The first clip, featuring the two-point conversion in the Miami game, should have been alerted to a pass against the obvious blitz.
Despite this, Tim improvised, running it in and making a play. It might seem like a positive outcome to the untrained eye, but missing such a simple check typically doesn’t yield consistent success.
As Tim encountered struggles later, many of these early errors went unrewarded.
The second clip illustrates the game-winning play against the Jets. Facing a Blitz 0, Tim maneuvered around unblocked safety Eric Smith.
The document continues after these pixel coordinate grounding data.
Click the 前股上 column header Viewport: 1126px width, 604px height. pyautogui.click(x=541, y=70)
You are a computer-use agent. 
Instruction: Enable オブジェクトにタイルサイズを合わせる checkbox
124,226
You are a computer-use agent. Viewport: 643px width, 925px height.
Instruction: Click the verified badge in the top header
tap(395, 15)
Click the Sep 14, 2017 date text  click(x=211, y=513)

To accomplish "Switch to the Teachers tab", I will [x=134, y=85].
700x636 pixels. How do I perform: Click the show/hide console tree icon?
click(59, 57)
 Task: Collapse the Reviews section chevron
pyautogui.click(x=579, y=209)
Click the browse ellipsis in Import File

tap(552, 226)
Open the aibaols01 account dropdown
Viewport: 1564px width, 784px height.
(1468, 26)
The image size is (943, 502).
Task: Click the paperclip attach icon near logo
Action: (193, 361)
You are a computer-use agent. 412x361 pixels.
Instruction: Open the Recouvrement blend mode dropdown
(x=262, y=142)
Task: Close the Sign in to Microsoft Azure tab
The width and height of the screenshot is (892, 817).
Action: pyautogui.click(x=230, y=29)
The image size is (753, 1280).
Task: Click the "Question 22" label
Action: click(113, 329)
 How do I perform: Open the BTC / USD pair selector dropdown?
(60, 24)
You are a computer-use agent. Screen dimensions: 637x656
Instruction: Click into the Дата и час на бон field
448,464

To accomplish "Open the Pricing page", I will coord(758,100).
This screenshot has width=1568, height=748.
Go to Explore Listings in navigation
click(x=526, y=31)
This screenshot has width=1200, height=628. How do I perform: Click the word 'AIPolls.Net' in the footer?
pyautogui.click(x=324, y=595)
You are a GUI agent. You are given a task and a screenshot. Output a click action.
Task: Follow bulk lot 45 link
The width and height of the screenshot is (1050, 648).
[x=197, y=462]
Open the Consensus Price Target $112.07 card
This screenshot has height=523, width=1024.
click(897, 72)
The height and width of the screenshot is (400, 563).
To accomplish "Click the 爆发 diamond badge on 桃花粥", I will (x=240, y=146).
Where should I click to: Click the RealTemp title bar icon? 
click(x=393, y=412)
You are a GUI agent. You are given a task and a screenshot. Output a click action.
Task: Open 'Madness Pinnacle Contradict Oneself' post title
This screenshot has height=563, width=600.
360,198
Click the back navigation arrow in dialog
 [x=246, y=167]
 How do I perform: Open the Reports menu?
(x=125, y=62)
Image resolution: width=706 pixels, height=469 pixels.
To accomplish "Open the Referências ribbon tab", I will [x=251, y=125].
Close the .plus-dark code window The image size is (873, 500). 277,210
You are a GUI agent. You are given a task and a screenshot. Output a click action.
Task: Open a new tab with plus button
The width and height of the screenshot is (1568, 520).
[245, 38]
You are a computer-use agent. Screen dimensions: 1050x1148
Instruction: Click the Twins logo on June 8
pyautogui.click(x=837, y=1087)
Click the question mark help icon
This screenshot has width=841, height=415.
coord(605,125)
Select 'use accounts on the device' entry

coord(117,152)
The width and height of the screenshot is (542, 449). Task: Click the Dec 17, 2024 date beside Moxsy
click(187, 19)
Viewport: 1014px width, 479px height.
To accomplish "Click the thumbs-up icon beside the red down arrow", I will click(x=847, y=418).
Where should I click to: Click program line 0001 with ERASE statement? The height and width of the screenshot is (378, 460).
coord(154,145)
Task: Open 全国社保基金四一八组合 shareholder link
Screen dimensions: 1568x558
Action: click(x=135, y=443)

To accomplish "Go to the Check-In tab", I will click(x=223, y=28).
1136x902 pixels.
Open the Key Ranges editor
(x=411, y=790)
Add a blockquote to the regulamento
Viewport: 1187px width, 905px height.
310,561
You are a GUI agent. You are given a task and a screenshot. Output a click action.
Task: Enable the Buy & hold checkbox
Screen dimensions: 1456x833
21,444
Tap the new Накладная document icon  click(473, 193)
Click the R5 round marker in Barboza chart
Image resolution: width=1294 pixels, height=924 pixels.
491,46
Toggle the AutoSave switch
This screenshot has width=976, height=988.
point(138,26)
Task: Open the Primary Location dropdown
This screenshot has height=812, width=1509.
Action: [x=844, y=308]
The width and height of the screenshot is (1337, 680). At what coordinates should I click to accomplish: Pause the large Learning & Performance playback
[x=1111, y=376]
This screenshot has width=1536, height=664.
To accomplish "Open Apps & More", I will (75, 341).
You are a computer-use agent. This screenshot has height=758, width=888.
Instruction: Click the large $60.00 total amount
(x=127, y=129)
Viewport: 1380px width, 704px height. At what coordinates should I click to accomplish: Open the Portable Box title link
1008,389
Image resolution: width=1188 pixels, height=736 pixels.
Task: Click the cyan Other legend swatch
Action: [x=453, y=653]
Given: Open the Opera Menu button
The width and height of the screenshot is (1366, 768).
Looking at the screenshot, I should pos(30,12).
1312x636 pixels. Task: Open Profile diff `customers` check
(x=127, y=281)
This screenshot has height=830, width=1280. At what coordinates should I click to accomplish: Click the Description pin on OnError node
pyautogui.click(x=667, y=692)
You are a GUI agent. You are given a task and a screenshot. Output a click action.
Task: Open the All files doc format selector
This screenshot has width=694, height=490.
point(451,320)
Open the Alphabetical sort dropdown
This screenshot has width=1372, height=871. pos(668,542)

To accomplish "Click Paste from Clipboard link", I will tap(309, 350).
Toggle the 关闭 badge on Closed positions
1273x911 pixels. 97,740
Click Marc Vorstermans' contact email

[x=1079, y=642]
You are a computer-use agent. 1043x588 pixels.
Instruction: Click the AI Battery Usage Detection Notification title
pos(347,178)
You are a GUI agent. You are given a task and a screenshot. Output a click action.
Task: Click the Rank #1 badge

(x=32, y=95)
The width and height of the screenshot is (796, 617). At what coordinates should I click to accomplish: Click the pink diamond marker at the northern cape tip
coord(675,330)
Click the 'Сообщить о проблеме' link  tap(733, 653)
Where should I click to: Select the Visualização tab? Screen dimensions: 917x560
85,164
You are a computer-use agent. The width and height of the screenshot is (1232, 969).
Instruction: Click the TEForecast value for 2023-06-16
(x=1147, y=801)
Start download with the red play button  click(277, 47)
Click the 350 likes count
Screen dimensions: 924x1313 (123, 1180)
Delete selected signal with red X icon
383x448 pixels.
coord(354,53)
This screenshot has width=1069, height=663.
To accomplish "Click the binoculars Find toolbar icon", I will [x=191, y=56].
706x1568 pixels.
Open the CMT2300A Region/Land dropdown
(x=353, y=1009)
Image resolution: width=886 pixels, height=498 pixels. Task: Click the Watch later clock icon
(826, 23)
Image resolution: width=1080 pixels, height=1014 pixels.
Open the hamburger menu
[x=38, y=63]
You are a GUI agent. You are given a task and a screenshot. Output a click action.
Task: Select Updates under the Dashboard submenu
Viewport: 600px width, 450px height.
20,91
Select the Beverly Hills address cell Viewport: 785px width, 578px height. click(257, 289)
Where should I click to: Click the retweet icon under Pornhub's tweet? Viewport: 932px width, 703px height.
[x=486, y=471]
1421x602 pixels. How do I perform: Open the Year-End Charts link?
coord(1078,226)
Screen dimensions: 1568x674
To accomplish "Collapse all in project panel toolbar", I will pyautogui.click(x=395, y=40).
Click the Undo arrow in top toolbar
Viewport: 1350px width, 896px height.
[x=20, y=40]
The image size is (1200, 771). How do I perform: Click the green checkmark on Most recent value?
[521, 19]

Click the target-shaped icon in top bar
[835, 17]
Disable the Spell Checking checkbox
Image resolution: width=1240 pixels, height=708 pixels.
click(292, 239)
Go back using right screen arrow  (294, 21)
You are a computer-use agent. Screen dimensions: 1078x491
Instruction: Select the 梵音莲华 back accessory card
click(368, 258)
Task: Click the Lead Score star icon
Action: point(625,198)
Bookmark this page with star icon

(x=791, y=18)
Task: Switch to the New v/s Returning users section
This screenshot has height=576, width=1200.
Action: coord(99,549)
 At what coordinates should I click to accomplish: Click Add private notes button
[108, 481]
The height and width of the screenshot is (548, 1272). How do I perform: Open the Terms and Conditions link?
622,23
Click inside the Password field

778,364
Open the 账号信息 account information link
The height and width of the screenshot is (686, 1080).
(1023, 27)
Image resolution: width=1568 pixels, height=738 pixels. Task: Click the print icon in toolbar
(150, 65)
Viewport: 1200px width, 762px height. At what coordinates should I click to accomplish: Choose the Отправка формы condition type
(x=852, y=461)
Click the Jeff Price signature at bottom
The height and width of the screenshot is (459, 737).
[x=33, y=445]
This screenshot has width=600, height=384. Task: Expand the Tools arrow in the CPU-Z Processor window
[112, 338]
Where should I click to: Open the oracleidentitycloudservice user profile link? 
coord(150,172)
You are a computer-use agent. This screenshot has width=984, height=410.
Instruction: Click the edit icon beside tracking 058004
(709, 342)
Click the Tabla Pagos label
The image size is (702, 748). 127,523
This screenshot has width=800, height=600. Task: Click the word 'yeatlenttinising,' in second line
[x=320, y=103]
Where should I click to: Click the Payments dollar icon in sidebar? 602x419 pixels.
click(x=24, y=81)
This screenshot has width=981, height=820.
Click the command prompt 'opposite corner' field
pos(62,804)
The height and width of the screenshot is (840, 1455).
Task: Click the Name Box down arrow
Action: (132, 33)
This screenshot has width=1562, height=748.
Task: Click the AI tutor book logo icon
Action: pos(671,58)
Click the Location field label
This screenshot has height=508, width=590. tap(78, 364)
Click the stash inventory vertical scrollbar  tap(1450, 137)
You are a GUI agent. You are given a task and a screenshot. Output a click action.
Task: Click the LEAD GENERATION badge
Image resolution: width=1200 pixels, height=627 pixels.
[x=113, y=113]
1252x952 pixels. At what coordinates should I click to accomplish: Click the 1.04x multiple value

While Tim’s ability to make a play is evident, he should have checked the protection and routes. The defense usually capitalizes on such spaces, and while getting away with it earns a SportsCenter highlight, it reinforces an awareness problem bound to resurface.
In both instances, the play should have been alerted to a pass or a different protection but wasn’t. However, Tim showcased his competitive spirit, making football plays and securing victories.
The bottom line was the win, but post-game analysis with coaches and teammates aimed at making corrections, anticipating that other teams wouldn’t allow the same mistakes to go unpunished.
As the mistake persisted, it raised concerns. Despite Tim’s late-game heroics, the success relied on a top-ranked defense and a reliable kicker.
This formula held until defenses adjusted to exploit Tim’s weaknesses. Opponents began deploying an extra defender in the box, playing off man coverage to counter the zone reads and tightening range on the outside.
Tim, forced to throw into tight windows, struggled with his extended-release and indecisiveness, resulting in inaccurate or no throws.
Teams like New England (twice, including the playoffs), Buffalo, Detroit, and Kansas City capitalized on these coverage combinations down the stretch in 2011, securing decisive wins against the team.
These were Tim’s final starts. He was subsequently traded to the New York Jets in 2012, where he played as a wildcat QB and on special teams.
After that season, New England released and signed him in 2013 for training camp. In the demanding quarterback system of New England, Tim’s persisting bad habits were apparent, leading to his release at the final roster cuts.
Fast forward to today, and the time away from the NFL might have been a blessing in disguise for Tim, considering his specific challenges.
This hiatus has allowed him to refine his throwing motion without the immediate pressure of game situations.
Moreover, he’s had the chance to familiarize himself with different systems and gain a broader understanding of the game from a distance.
Overhauling flawed throwing mechanics that impacted accuracy, alongside mastering checks and reading defenses, proved to be an overwhelming task at a certain point in his career.
Teams adapted to Tim’s playing style, and the hope is that he’s made the necessary adjustments in his game during this time away.
As he awaits his next opportunity to play, there’s confidence that it will be a marked improvement over his previous outings, with better preparation. Best wishes are extended to him in his pursuit.
Yet, the looming question remains: Will that opportunity materialize? Only time will tell.